Cancer is not one disease. “Cancer,” when used ambiguously, refers to the 200 known types of cancer and their subtypes. Essentially every tissue in the human body has the potential of turning cancerous.
It seems intuitive that such a wide variety of diseases would have an equally wide variety of genetic causes. However, after studying alliteration sequences from across the cancer genome, a common genetic signature has been found by scientists at the Memorial Sloane-Kettering Cancer Center in New York. This link has been referred to as the “common genetic needles in an array of cancer haystacks.”
Not only does this work contribute to the overall understanding of cancer and provide a unique perspective on causation, but the paper itself is one of the first two that will be used in The Cancer Genome Atlas (TCGA), a collaborative effort that will allow researchers to search and analyze the genomes of cancer, increasing productivity in research.

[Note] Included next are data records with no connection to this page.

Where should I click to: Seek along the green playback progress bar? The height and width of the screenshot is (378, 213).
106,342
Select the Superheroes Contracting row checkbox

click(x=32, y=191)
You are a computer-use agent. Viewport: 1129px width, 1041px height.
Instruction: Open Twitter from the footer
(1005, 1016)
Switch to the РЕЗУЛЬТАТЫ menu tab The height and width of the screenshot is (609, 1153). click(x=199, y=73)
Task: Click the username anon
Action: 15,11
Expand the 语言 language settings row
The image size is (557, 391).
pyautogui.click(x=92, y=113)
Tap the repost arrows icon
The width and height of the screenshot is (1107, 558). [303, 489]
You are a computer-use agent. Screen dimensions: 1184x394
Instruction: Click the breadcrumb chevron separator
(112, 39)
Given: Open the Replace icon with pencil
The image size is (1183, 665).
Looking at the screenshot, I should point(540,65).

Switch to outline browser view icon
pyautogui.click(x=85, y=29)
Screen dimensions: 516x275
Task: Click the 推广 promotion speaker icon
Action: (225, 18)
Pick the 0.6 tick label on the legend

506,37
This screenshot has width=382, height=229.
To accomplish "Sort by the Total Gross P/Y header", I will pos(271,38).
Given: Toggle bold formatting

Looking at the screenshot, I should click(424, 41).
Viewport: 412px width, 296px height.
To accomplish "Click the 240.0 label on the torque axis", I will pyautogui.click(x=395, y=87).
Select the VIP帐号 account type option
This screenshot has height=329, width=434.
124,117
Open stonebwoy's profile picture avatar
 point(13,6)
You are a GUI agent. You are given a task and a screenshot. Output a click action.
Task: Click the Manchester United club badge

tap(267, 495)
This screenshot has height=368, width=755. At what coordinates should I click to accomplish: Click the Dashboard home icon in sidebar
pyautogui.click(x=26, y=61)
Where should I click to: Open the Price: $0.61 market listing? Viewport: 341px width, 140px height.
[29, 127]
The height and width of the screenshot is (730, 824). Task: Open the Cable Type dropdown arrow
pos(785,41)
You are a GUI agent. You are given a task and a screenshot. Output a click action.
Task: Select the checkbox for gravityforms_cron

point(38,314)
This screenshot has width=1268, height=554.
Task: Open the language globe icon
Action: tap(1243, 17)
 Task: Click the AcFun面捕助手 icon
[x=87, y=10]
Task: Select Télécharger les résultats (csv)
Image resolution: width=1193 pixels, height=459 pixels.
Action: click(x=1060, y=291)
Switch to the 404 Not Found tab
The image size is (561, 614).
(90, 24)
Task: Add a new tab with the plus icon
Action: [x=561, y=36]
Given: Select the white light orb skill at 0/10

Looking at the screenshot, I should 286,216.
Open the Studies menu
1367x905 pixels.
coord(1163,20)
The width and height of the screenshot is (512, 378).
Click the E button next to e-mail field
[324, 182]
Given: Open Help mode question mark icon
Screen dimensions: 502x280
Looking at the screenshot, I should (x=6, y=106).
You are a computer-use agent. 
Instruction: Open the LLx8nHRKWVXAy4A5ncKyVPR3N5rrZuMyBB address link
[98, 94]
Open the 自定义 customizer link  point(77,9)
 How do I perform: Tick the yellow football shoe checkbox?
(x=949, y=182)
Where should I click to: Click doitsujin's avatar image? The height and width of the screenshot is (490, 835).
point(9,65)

TCGA sequences individual tumors, but there also needs to be a systematic approach to comparing all of the different samples. Josh Stuart, who was not involved with these studies, coordinates a Pan-Cancer Analyses Working Group in TCGA to monitor how tumors are related to one another. These two studies, which have a combine usage of 8, 233 samples of 23 different types of cancer, will provide TCGA with much-needed data points which boost the amount of statistical analysis that can occur.
After sequencing 1.5 million loci in the tumor genome, the team was able to find 35 loci that scientists have known cause tumors. More excitingly, they team found 105 new locations that had previously not been connected with oncogenesis — an amazing discovery.
The information gained in these studies doesn’t only add to our body of knowledge, but can be used to set the framework for future clinical trials. If researchers better understand how different cancers are related, patients with different types of cancer may be put into the same trial and use the same medication. Treating cancer more efficiently on a broader scale would have fantastic implications.
However, even though cancers may have the same genetic origins, they might not respond the same to medication. While researchers are optimistic, they also acknowledge that there is a tremendous amount of testing necessary to find out for certain.